(Stored data entries)
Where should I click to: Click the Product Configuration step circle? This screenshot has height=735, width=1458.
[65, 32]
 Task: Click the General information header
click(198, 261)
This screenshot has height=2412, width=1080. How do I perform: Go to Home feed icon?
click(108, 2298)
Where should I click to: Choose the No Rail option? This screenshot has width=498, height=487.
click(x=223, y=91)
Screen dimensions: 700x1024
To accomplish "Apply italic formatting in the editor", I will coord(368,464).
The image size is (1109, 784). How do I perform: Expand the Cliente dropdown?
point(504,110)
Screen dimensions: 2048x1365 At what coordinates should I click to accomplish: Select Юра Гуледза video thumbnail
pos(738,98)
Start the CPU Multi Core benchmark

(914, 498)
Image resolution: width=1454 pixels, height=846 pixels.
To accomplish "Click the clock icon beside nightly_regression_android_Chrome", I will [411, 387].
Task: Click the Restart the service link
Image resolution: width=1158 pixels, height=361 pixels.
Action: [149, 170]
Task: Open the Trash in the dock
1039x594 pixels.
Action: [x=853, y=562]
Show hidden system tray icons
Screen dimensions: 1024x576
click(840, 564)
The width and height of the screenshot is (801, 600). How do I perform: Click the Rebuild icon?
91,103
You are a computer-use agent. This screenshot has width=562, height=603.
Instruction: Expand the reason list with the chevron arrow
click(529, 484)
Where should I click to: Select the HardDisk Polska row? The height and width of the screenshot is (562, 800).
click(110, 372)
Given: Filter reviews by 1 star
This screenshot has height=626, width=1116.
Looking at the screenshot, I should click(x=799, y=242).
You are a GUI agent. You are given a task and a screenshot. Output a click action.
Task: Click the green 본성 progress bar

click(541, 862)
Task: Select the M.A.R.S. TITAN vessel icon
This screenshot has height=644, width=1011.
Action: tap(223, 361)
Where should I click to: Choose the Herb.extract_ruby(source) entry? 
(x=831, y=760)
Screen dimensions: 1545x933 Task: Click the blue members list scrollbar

◆ **What is needed**:
Each line of the data must come back exactly as written.

◆ **Output of the exercise**:
Where should I click to: Click the Product Configuration step circle? This screenshot has height=735, width=1458.
[65, 32]
 Task: Click the General information header
click(198, 261)
This screenshot has height=2412, width=1080. How do I perform: Go to Home feed icon?
click(108, 2298)
Where should I click to: Choose the No Rail option? This screenshot has width=498, height=487.
click(x=223, y=91)
Screen dimensions: 700x1024
To accomplish "Apply italic formatting in the editor", I will coord(368,464).
The image size is (1109, 784). How do I perform: Expand the Cliente dropdown?
point(504,110)
Screen dimensions: 2048x1365 At what coordinates should I click to accomplish: Select Юра Гуледза video thumbnail
pos(738,98)
Start the CPU Multi Core benchmark

(914, 498)
Image resolution: width=1454 pixels, height=846 pixels.
To accomplish "Click the clock icon beside nightly_regression_android_Chrome", I will [411, 387].
Task: Click the Restart the service link
Image resolution: width=1158 pixels, height=361 pixels.
Action: [149, 170]
Task: Open the Trash in the dock
1039x594 pixels.
Action: [x=853, y=562]
Show hidden system tray icons
Screen dimensions: 1024x576
click(840, 564)
The width and height of the screenshot is (801, 600). How do I perform: Click the Rebuild icon?
91,103
You are a computer-use agent. This screenshot has width=562, height=603.
Instruction: Expand the reason list with the chevron arrow
click(529, 484)
Where should I click to: Select the HardDisk Polska row? The height and width of the screenshot is (562, 800).
click(110, 372)
Given: Filter reviews by 1 star
This screenshot has height=626, width=1116.
Looking at the screenshot, I should click(x=799, y=242).
You are a GUI agent. You are given a task and a screenshot. Output a click action.
Task: Click the green 본성 progress bar

click(541, 862)
Task: Select the M.A.R.S. TITAN vessel icon
This screenshot has height=644, width=1011.
Action: tap(223, 361)
Where should I click to: Choose the Herb.extract_ruby(source) entry? 
(x=831, y=760)
Screen dimensions: 1545x933 Task: Click the blue members list scrollbar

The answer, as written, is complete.